THE PROBLEM: Make an exact copy of the lines from the one holding "Image resolution: width=366" through the end of the entries below, both ends kept, and of nothing else. Exclude pictures.

LISTED ENTRIES:
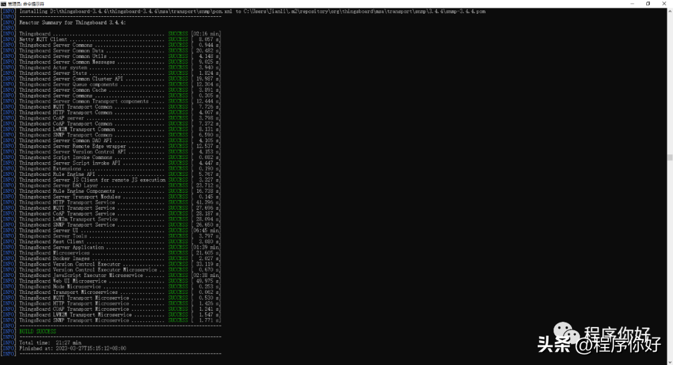
Task: Click the Thingsboard Server UI line
Action: coord(49,230)
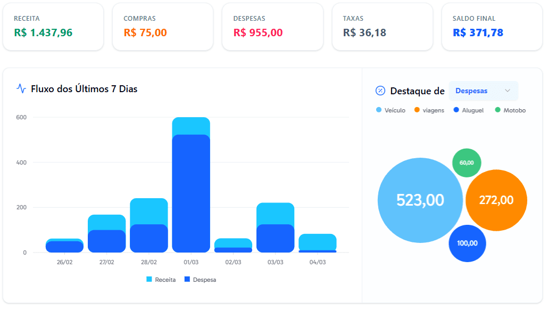Open the Receita summary card
Screen dimensions: 548x309
tap(53, 27)
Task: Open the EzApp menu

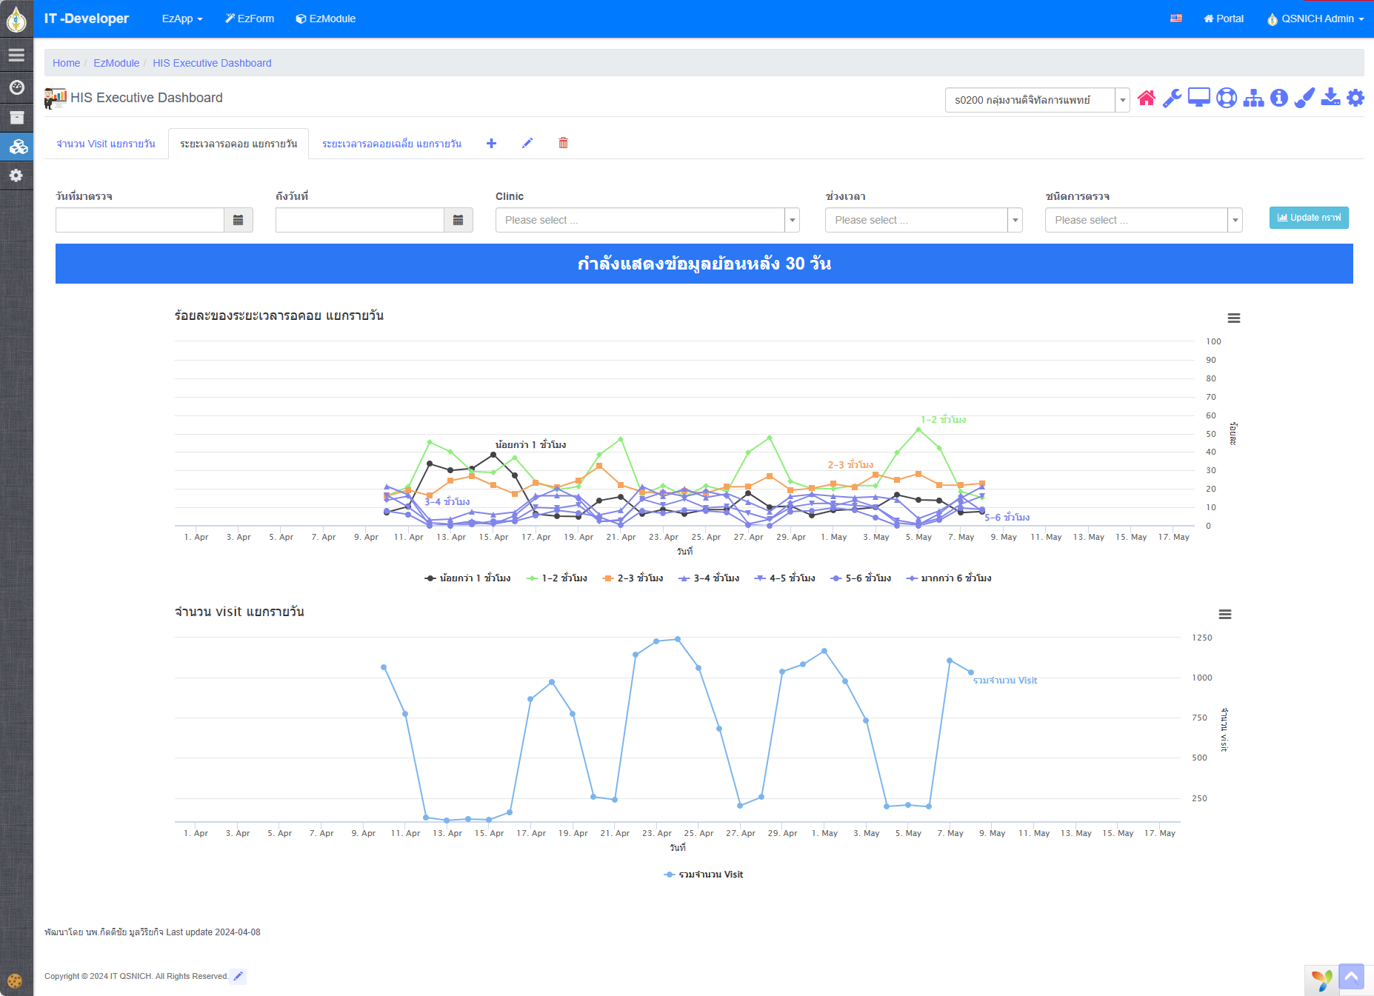Action: pos(182,19)
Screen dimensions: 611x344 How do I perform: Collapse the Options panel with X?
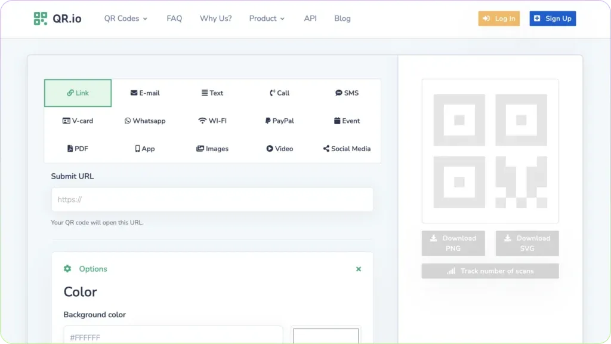(359, 269)
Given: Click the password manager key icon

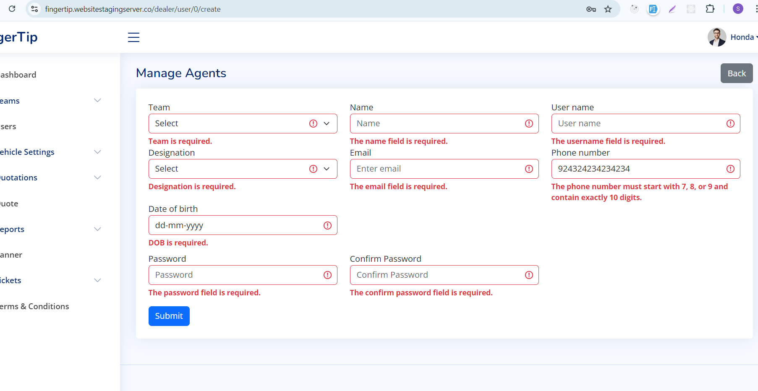Looking at the screenshot, I should [591, 9].
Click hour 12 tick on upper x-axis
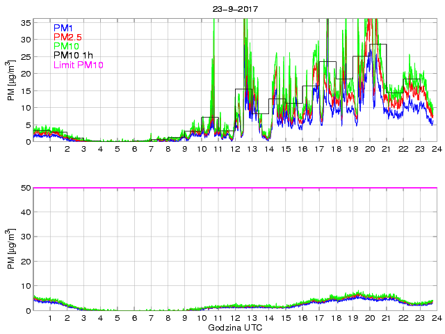The height and width of the screenshot is (334, 445). [235, 150]

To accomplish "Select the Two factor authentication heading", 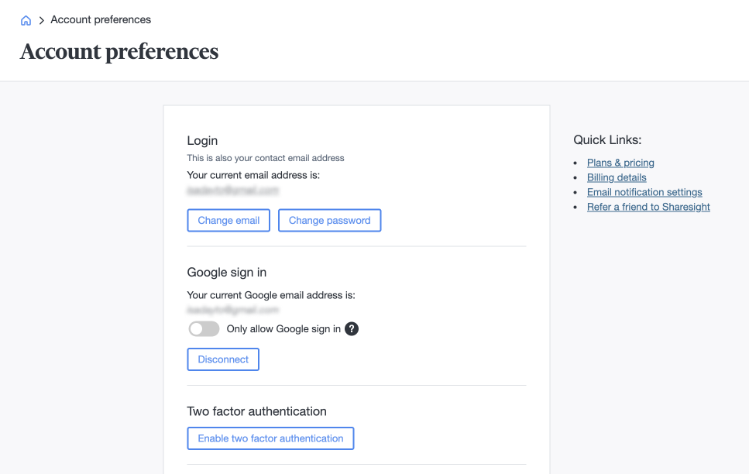I will click(x=256, y=411).
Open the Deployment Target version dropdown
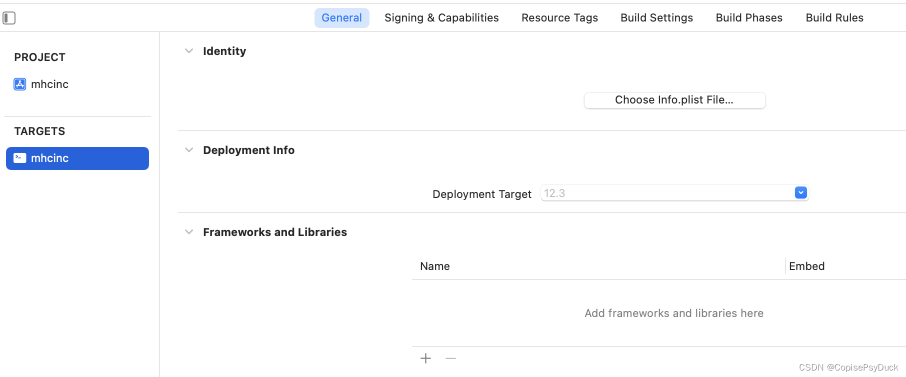This screenshot has height=377, width=906. click(x=801, y=193)
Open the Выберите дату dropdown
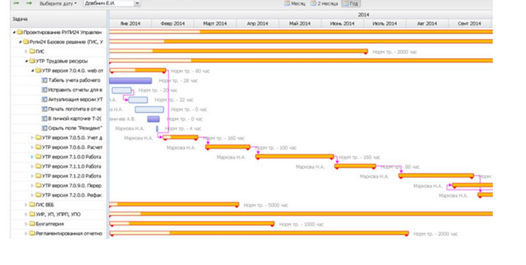526x265 pixels. (58, 3)
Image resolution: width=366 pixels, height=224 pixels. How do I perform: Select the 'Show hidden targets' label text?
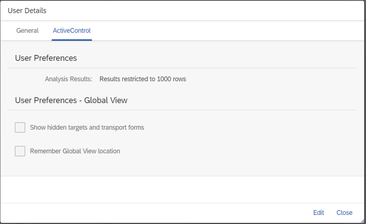click(86, 127)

ANSWER TO THE EXERCISE:
Image resolution: width=366 pixels, height=224 pixels. How do I perform: Select the 'Show hidden targets' label text?
click(86, 127)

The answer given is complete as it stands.